◆ Passage shown
- Flag of Germany
- IOC code: FRG (GER used at these Games)
- NOC: National Olympic Committee for Germany

in Montreal
- Competitors: 290 (257 men, 33 women) in 20 sports
- Flag bearer: Hans Günter Winkler (equestrian)
- Medals Ranked 4th: Gold 10 Silver 12 Bronze 17 Total 39

Summer Olympics appearances (overview)
- 1968; 1972; 1976; 1980; 1984; 1988;

Other related appearances
- Germany (1896–1936, 1952, 1992–pres.) Saar (1952) United Team of Germany (1956–1964)

= West Germany at the 1976 Summer Olympics =

West Germany (Federal Republic of Germany), the previous host of the 1972 Summer Olympics in Munich, competed at the 1976 Summer Olympics in Montreal, Quebec, Canada. 290 competitors, 233 men and 57 women, took part in 163 events in 20 sports.

==Medalists==
West Germany finished in fourth position in the final medal rankings, with 10 gold medals and 39 medals overall.

◆ Material

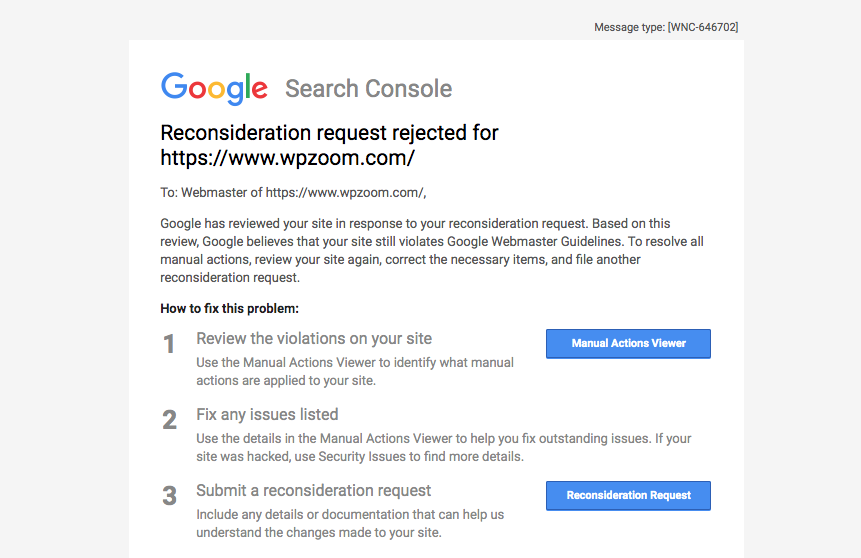The image size is (861, 558).
Task: Click the wpzoom.com URL in the To line
Action: (x=344, y=193)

◆ Required task
Output the part of the article on West Germany at the 1976 Summer Olympics starting with "- Medals Ranked" and going on through "39 medals overall.", reproducing it word for word. The data above come from a separate source.

◆ Solved problem
- Medals Ranked 4th: Gold 10 Silver 12 Bronze 17 Total 39

Summer Olympics appearances (overview)
- 1968; 1972; 1976; 1980; 1984; 1988;

Other related appearances
- Germany (1896–1936, 1952, 1992–pres.) Saar (1952) United Team of Germany (1956–1964)

= West Germany at the 1976 Summer Olympics =

West Germany (Federal Republic of Germany), the previous host of the 1972 Summer Olympics in Munich, competed at the 1976 Summer Olympics in Montreal, Quebec, Canada. 290 competitors, 233 men and 57 women, took part in 163 events in 20 sports.

==Medalists==
West Germany finished in fourth position in the final medal rankings, with 10 gold medals and 39 medals overall.